Python Async Programming — asyncio, Tasks & Concurrency
If your Python code spends most of its time waiting — for API responses, database queries, file I/O, or network calls — async programming can make it 5-50x faster without threads or multiprocessing. This guide covers everything from basic coroutines to production-grade async patterns.
Sync vs Async — Why It Matters
Consider fetching 100 URLs. Synchronously, each request blocks until complete:
# Synchronous — ~100 seconds for 100 URLs (1s each)
import requests
urls = [f"https://httpbin.org/delay/1" for _ in range(100)]
for url in urls:
resp = requests.get(url) # Blocks for ~1 second
print(resp.status_code)
With async, all 100 requests run concurrently:
# Async — ~2 seconds for 100 URLs
import asyncio
import aiohttp
async def fetch(session, url):
async with session.get(url) as resp:
return resp.status
async def main():
async with aiohttp.ClientSession() as session:
tasks = [fetch(session, url) for url in urls]
results = await asyncio.gather(*tasks)
print(results)
asyncio.run(main())
Same work, ~50x faster. The key insight: while one request waits for a server response, Python can start and manage other requests.
Core Concepts
Coroutines
A coroutine is a function defined with async def. It doesn't run when called — it returns a coroutine object that must be awaited.
import asyncio
async def greet(name: str) -> str:
"""A coroutine — pauses at await, resumes when ready."""

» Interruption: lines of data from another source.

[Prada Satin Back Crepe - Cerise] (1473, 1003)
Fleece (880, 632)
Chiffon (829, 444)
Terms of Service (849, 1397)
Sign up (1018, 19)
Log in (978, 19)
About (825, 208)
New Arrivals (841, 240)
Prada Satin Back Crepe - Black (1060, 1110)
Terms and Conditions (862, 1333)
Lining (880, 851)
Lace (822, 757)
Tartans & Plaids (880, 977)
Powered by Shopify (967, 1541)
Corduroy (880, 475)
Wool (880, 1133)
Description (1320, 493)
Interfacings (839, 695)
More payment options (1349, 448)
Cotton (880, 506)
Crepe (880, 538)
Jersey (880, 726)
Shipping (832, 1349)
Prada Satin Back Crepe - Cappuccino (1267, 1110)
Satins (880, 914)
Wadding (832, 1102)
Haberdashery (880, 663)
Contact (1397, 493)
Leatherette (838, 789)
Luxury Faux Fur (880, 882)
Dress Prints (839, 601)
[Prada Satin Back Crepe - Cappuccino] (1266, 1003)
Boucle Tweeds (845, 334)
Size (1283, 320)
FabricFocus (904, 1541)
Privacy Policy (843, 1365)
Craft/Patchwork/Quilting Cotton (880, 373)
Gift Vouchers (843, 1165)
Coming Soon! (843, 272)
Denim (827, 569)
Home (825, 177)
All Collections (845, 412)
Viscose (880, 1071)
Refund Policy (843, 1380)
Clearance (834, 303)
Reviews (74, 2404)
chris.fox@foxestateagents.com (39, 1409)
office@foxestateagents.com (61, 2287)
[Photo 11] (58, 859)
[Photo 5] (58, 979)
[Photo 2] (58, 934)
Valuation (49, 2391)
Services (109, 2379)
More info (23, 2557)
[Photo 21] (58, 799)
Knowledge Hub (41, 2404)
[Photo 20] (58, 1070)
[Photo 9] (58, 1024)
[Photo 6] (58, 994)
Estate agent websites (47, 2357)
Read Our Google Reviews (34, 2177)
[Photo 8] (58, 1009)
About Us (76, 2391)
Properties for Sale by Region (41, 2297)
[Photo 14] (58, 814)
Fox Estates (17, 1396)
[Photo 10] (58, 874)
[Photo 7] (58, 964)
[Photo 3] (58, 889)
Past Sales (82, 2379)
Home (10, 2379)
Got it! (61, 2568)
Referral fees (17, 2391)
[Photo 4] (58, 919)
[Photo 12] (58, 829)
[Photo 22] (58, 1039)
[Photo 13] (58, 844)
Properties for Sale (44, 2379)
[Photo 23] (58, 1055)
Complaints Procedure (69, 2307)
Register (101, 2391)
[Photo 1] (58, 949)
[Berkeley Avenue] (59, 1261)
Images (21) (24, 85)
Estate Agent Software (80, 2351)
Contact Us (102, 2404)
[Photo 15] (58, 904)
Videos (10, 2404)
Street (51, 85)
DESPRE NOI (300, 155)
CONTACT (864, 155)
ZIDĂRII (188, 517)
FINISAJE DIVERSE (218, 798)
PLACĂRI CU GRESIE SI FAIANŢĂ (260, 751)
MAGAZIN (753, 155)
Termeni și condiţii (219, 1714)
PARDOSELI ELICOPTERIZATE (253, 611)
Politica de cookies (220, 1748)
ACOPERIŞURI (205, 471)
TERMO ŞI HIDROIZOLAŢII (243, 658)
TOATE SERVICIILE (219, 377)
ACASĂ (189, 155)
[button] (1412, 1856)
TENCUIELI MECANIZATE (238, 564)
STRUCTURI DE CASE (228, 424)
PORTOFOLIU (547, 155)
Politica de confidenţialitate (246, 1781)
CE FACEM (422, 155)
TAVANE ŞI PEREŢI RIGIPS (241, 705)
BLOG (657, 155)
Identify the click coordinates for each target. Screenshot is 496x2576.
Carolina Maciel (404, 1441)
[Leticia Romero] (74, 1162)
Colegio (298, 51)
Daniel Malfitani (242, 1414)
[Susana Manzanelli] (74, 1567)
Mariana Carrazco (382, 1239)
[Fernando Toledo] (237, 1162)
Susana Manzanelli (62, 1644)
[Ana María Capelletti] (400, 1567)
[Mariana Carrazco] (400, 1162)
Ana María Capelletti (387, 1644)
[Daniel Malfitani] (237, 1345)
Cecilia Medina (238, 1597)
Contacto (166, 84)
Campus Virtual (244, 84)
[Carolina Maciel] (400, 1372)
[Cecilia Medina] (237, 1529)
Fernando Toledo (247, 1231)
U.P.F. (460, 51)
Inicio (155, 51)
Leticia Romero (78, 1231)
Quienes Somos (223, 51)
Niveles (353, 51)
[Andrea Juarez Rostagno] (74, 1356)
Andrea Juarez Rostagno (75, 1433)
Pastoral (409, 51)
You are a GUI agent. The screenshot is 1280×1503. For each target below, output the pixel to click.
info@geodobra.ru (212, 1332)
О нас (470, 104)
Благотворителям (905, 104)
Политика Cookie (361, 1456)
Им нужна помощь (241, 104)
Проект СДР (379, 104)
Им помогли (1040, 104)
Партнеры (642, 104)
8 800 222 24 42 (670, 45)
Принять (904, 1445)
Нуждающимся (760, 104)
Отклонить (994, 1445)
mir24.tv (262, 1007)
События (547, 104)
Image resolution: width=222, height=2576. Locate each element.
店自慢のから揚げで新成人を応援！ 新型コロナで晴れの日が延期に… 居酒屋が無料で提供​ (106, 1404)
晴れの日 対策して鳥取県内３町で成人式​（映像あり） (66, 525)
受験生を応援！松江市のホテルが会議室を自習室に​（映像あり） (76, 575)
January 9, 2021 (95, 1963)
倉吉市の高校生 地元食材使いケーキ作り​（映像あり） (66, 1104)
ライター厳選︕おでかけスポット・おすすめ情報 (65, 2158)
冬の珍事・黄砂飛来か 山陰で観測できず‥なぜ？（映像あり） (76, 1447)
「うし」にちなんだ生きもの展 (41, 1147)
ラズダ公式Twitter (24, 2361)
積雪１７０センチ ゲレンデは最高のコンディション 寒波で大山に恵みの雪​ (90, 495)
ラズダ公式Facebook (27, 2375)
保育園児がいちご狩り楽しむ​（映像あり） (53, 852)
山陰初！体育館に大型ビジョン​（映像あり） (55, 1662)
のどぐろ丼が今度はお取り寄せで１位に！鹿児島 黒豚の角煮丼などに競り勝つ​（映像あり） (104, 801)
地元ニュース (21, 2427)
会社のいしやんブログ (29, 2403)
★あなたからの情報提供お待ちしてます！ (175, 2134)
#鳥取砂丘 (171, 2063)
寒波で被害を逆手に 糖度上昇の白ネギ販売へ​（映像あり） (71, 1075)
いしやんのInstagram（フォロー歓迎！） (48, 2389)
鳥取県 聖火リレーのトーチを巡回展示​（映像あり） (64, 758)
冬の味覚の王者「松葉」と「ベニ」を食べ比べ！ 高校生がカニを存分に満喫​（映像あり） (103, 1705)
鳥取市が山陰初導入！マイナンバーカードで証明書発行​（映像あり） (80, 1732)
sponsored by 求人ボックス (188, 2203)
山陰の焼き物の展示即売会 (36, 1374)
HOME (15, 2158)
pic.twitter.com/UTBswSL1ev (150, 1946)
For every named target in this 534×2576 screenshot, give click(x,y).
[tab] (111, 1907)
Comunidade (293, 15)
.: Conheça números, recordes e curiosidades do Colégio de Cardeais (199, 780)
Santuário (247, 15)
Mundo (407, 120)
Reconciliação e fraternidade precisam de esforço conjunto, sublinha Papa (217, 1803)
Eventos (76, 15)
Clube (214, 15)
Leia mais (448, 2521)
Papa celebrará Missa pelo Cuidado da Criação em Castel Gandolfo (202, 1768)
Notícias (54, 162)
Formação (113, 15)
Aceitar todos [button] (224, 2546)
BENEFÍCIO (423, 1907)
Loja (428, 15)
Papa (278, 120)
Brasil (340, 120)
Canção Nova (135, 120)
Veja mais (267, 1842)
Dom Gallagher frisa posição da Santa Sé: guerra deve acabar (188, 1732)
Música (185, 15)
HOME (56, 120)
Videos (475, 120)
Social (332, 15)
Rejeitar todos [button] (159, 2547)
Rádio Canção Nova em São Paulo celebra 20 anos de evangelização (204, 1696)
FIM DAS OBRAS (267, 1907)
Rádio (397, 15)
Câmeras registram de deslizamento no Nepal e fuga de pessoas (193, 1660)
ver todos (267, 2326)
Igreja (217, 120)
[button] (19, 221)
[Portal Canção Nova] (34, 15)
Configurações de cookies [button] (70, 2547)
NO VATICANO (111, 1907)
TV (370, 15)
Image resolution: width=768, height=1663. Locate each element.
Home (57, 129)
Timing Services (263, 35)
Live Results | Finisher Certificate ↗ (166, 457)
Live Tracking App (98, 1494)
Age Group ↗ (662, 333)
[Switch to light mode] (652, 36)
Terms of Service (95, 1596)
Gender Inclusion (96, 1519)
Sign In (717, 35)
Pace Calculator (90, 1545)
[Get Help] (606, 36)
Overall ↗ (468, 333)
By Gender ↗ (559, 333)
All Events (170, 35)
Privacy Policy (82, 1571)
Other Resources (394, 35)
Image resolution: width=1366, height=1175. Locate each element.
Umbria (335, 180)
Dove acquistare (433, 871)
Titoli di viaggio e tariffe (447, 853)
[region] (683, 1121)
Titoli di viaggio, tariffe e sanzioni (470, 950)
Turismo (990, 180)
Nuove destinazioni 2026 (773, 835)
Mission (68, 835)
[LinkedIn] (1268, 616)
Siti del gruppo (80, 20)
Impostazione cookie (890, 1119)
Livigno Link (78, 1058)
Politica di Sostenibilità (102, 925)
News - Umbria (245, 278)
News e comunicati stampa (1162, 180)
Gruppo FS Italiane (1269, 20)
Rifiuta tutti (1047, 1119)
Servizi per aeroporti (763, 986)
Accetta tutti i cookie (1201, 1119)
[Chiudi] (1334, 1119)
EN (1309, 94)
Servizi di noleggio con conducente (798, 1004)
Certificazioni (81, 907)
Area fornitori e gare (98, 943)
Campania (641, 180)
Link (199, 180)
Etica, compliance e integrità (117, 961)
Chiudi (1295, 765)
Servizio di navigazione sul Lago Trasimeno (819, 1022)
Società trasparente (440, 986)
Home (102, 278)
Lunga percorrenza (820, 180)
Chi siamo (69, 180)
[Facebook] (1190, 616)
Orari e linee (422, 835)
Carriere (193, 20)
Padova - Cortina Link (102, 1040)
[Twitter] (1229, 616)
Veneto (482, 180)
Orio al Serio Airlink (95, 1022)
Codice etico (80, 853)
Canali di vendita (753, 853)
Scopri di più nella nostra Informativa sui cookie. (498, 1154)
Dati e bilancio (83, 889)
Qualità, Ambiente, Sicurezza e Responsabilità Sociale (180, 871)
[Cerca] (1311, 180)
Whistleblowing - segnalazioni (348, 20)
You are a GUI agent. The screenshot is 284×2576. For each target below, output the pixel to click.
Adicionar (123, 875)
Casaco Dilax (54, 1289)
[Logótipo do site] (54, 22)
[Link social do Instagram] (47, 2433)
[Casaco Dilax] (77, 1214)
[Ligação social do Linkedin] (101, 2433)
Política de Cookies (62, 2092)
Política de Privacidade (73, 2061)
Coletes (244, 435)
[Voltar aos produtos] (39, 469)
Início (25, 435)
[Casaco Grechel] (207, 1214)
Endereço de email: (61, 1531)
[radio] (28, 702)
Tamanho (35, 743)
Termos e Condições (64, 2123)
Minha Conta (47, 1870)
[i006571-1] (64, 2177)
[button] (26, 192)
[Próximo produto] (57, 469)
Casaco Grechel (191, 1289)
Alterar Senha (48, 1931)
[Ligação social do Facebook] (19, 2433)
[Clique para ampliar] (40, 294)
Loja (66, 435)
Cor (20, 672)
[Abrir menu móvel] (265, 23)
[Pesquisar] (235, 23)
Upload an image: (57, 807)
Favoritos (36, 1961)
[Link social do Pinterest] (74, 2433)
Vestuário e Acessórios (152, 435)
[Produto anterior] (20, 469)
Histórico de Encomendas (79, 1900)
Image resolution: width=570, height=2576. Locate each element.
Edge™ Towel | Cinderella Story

await asyncio.sleep(1) # Non-blocking sleep
return f"Hello, {name}!"
# Wrong — returns coroutine object, doesn't execute
result = greet("World") # <coroutine object greet at 0x...>
# Right — run the coroutine
result = asyncio.run(greet("World")) # "Hello, World!"
The Event Loop
The event loop is the scheduler. It runs coroutines, handles I/O callbacks, and manages tasks. Think of it as a single-threaded task manager that switches between coroutines at every await point.
# asyncio.run() creates and manages the event loop
asyncio.run(main()) # Python 3.7+
# Manual loop (rarely needed)
loop = asyncio.get_event_loop()
loop.run_until_complete(main())
# Get the running loop (inside async code)
loop = asyncio.get_running_loop()
await — The Yield Point
Every await is a potential context switch. The event loop can run other coroutines while the current one waits:
async def worker(name: str, delay: float):
print(f"{name}: starting")
await asyncio.sleep(delay) # Yields control here
print(f"{name}: done after {delay}s")
async def main():
# These run concurrently, not sequentially!
await asyncio.gather(
worker("A", 2),
worker("B", 1),
worker("C", 3),
)
# Output order: A start, B start, C start, B done (1s), A done (2s), C done (3s)
# Total time: ~3s, not 6s
asyncio.run(main())
Tasks — Fire and Manage
Creating tasks
async def main():
# Create a task — starts running immediately
task = asyncio.create_task(worker("background", 5))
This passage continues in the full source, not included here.